Major features and updates for the Cloudera Machine Learning service on Private Cloud.
April 11, 2022
CML on Private Cloud, version 1.3.4, has the following updates.
- ML Runtimes - ML Runtimes are now supported in CML Private Cloud. For more information, see Managing ML Runtimes.
- Cloudera Data Visualization - Cloudera Data Visualization is now available in the default runtime.
- GPU Taint support - GPU taints, which affect node scheduling, are now supported for both OCP and ECS clusters.

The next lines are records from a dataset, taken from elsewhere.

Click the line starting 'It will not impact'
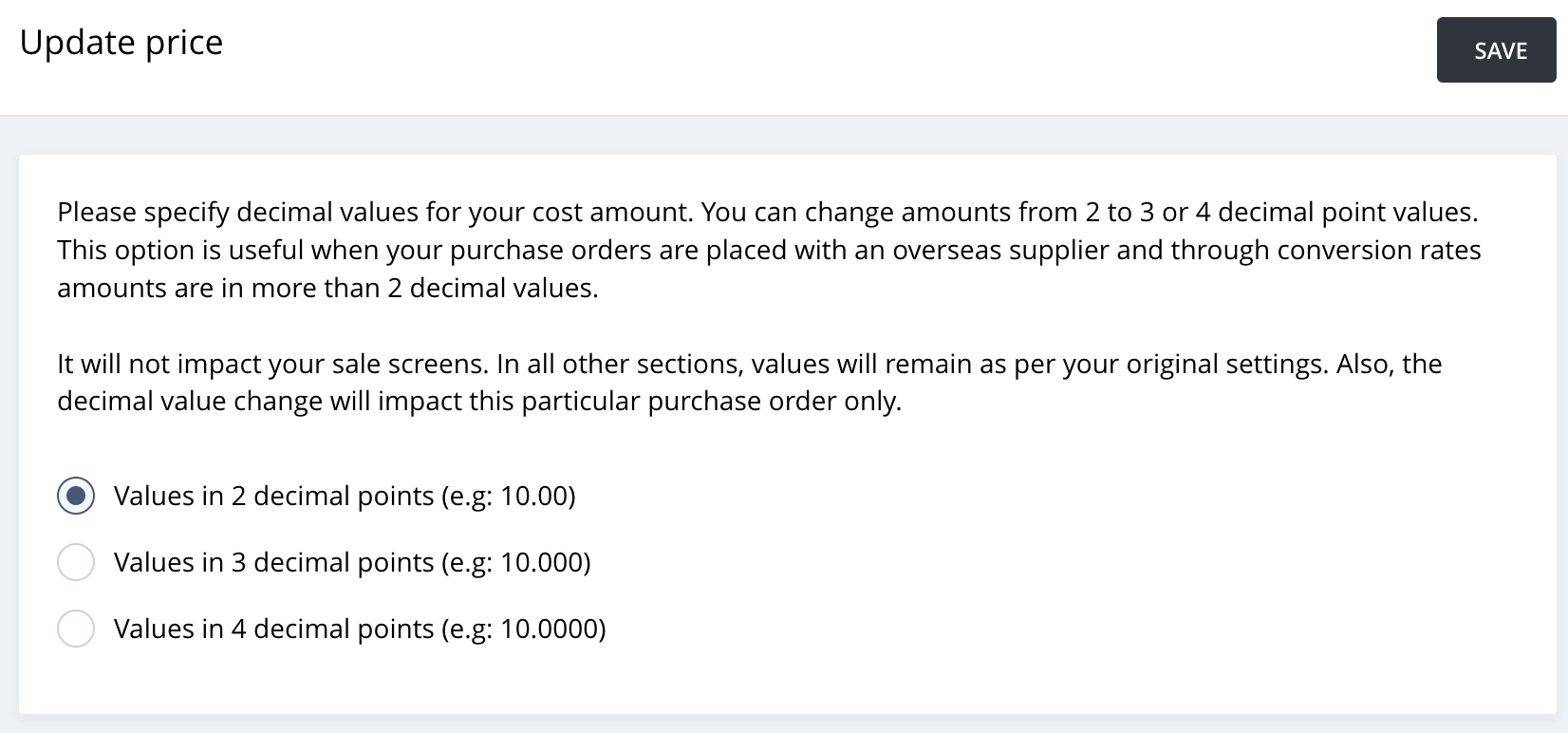 (x=750, y=364)
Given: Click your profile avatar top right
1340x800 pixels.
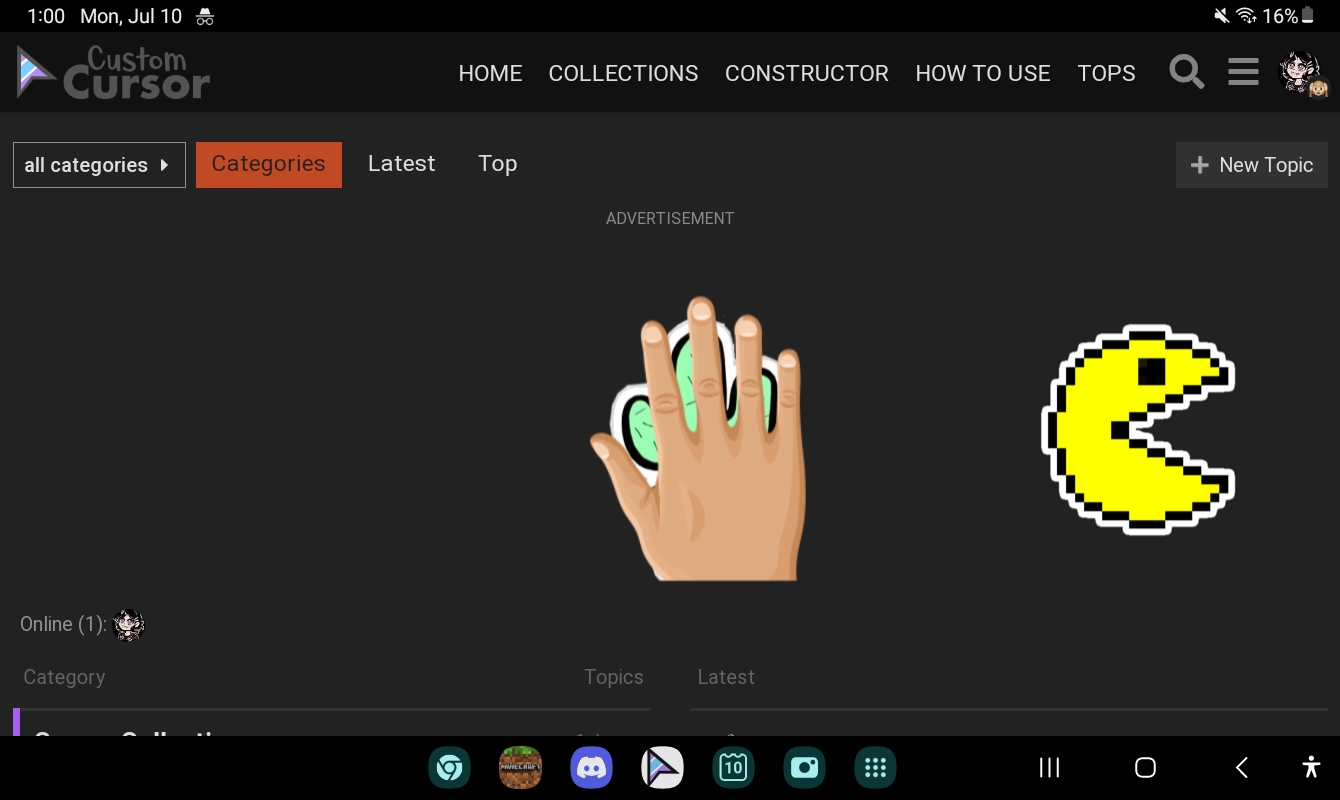Looking at the screenshot, I should point(1301,71).
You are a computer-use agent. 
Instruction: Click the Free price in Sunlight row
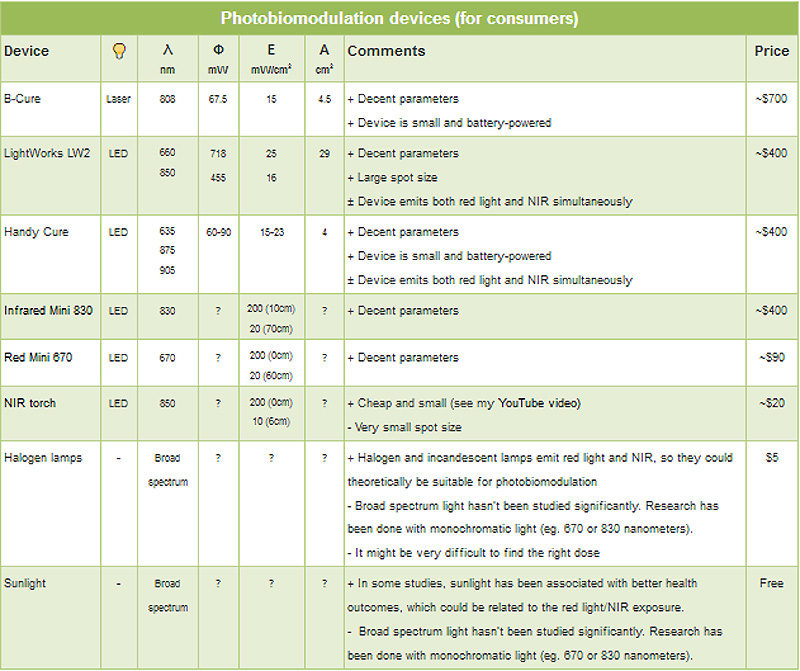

For more information, see GPU node setup.
January 13, 2022
CML on Private Cloud, version 1.3.3, has the following updates.
- Business User Experience - A new user role, ML BusinessUser, provides restricted access to view Applications created in CML.
- API v2 - A new API for operations on projects, jobs, models, and applications is now generally available.
- Upgrade - It is not possible to upgrade an existing ML workspace on an ECS cluster. You have to provision a new workspace.
- Upgrade - After upgrading the ECS control plane, model and experiment building in an ML workspace might fail. See the Known Issue for more information.
- Engines - Engine version 15-cml-2021.09-2 has been patched for CVE-2021-44228, the Apache Log4j2 vulnerability. You should use engine version 15-cml-2021.09-2 instead of version 15-cml-2021.09-1 wherever possible.
October 29, 2021
CML on Private Cloud, version 1.3.2, has the following updates.
- Upgrade - Fixed an issue so that upgrading a CML workspace with ML Governance enabled works.
October 4, 2021
CML on Private Cloud, version 1.3.1, has the following new features and updates.
- Embedded Container Service (ECS) is now supported.
- Installation - If ECS is installed using Cloudera Docker Registries, then CML Workspace Model and Experiment building is not supported.
- Upgrade - Upgrading a CML workspace with ML Governance enabled fails.
April 27, 2021
CML on Private Cloud, version 1.2, has the following new features and updates.
- Support for OCP 4.6 and upgrading from PVC 1.1.
- Improved non-transparent proxy support for air-gapped environments.
- Introduced Applied ML Prototypes (AMPs).
- Added NFS support:
- NFS versions v3 and v4.x are supported.
- External NFS security improvements -
no_root_squashexport option has been removed.
- Support added for custom service principals (Beta).
- Monitoring now uses CDP centralized Grafana. Added database metrics and improved alerts.
- DSE-12037 - Fixed an issue with the seamless login for Grafana.
- DSE-14891 - Fixed an issue with broken Engine and Session log links.
- Various security fixes.
December 16, 2020
CML on Private Cloud, version 1.1, has the following new features and updates.
- MLOPS-216 - Production ML Support
Model Metrics track machine model serving performance metrics. Model Governance use Apache Atlas to track builds, experiments and deployment of machine learning models.
- DSE-10777 - UMS Integration
MLUser and MLAdmin resource roles are now available and assignable through Environment settings.
- DSE-12955 - Self Signed Private CA certs For custom container registries
Customers can now use Container registries that are using self signed or private CA signed certificates. There is an option to upload the self signed or private CA signed certificates certificate during Private Cloud installation.
- DSE-10759 - GPU support
The OpenShift Nvidia operator is now supported for use with CML workloads.
August 17, 2020
This is the first release of CML on Private Cloud, version 1.0.
- Run Machine Learning workloads on OpenShift clusters in your own data center.
- Easily onboard a new tenant and provision an ML workspace in a shared OpenShift environment.
- Enable data scientists to access shared data on CDP Private Cloud Base and CDW.
- Leverage Spark-on-K8s to spin up and down Spark clusters on demand.
- Take advantage of most CML features on public cloud, including Teams, Projects, Experiments, Models, and Applications.